An atom package to color your queries!
https://atom.io/packages/qolor
MIT License
16 stars 3 forks source link

Question: Running Specs #25

Open r-richmond opened 8 years ago

r-richmond commented 8 years ago

So I've never done any dev on atom before but I thought I would try adding some tests that would be useful moving forward. However, I can't seem to figure out the proper setup to get rolling.

Here are my steps

git clone https://github.com/DavidLGoldberg/qolor.git
atom --wait qolor
[In atom | Window : Run Package Specs (Ctrl-Alt-P)]

After doing this every spec is failing with the error TypeError: Cannot read property 'getBufferRange' of undefined'

Am I missing something obvious?

image

DavidLGoldberg commented 8 years ago

Yes. BTW, I just read atom --wait might have some issues in windows (just making you aware).

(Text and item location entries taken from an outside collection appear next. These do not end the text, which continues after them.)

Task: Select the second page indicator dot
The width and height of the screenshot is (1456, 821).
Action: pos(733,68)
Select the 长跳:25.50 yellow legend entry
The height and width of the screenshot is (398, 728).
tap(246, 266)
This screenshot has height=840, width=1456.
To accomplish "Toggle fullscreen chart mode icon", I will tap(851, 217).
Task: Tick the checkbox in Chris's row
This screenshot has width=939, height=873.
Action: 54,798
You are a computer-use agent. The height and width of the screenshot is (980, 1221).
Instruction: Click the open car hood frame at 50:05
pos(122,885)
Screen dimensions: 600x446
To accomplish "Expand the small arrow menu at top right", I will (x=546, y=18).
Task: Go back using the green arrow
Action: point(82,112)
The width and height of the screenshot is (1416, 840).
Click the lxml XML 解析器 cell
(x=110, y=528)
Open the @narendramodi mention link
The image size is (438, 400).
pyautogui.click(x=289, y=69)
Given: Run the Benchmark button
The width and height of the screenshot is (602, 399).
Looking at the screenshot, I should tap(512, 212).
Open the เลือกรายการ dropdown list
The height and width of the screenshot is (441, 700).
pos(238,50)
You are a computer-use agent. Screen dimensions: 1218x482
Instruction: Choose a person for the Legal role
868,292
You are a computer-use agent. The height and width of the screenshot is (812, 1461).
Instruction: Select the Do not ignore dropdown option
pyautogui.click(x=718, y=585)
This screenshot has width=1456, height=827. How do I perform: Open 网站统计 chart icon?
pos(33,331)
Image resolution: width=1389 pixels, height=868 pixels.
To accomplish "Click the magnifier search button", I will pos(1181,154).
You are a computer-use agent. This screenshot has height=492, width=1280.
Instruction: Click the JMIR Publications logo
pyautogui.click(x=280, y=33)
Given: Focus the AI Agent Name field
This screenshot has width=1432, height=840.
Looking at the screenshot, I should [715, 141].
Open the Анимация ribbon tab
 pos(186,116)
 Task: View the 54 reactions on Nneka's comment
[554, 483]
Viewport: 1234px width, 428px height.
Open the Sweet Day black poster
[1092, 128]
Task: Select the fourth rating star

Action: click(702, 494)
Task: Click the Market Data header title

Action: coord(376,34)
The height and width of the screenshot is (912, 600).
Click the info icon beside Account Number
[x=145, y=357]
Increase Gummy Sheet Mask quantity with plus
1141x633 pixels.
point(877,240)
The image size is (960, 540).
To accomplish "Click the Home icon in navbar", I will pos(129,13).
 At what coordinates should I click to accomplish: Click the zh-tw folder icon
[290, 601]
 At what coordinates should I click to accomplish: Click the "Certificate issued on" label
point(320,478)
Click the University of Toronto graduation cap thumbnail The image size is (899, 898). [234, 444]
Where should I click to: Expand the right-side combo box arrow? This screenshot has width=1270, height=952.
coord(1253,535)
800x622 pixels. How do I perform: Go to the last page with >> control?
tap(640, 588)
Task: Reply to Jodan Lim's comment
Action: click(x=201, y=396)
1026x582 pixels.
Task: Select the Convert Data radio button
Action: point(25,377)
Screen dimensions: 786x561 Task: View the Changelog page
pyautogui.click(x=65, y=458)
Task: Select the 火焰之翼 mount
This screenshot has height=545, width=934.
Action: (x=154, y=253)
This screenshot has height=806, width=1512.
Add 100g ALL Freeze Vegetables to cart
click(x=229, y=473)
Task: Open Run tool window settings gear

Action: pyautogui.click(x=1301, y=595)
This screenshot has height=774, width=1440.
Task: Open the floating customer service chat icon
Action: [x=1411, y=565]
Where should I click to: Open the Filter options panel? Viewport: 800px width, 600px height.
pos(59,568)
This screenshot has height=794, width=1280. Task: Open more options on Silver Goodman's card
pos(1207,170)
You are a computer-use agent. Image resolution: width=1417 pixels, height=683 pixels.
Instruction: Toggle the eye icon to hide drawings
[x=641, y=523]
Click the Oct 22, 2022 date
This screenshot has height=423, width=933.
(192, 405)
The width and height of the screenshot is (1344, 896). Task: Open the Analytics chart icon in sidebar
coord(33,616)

I cd into qolor and do: atom -d .

I'm sure: atom -d qolor would be fine too. You'll notice a little red box in the lower left of your editor which indicates "developer mode"

You can have a normal non dev atom open as well as an atom -d (developer) atom open simultaneously.

Another thing to be aware of is: apm test

One other note. If you don't do atom -d . I think atom still uses your current spec files (if you have Atom open to a package)

But yes I hit control+alt+command+p to run them on the mac, but often apm test is more convenient when you're not debugging. I have a few more tests done outstanding in branches sitting around, waiting for their implementation TDD style.

But chances are your tests might be for something different, so I really appreciate the effort / interest.

FYI, next on my pipeline are fixing "as" aliases for tables. Been a little busy, but I should get some time to look at this soon.

I might warn you that the way I do testing got slightly more complicated as the index of the highlight has changed with my last attempt of enhancing for "as".

I will probably rethink this a bit. You can probably look at the others for an example of the order they're attacked. I don't have anything written for this, and when I looked at this the other day, I actually forgot (it's newly changed, so I'll write it up or improve it to make it more straight forward)

DavidLGoldberg commented 8 years ago

FYI, I don't know how familiar you are with browsers / web world but you can inspect that debugger (probably with a right click, not sure in windows, looks like Windows right?) and put breakpoints or you can enter debugger in the code and if you're in inspector mode a rerun of the scripts will break on the debugger.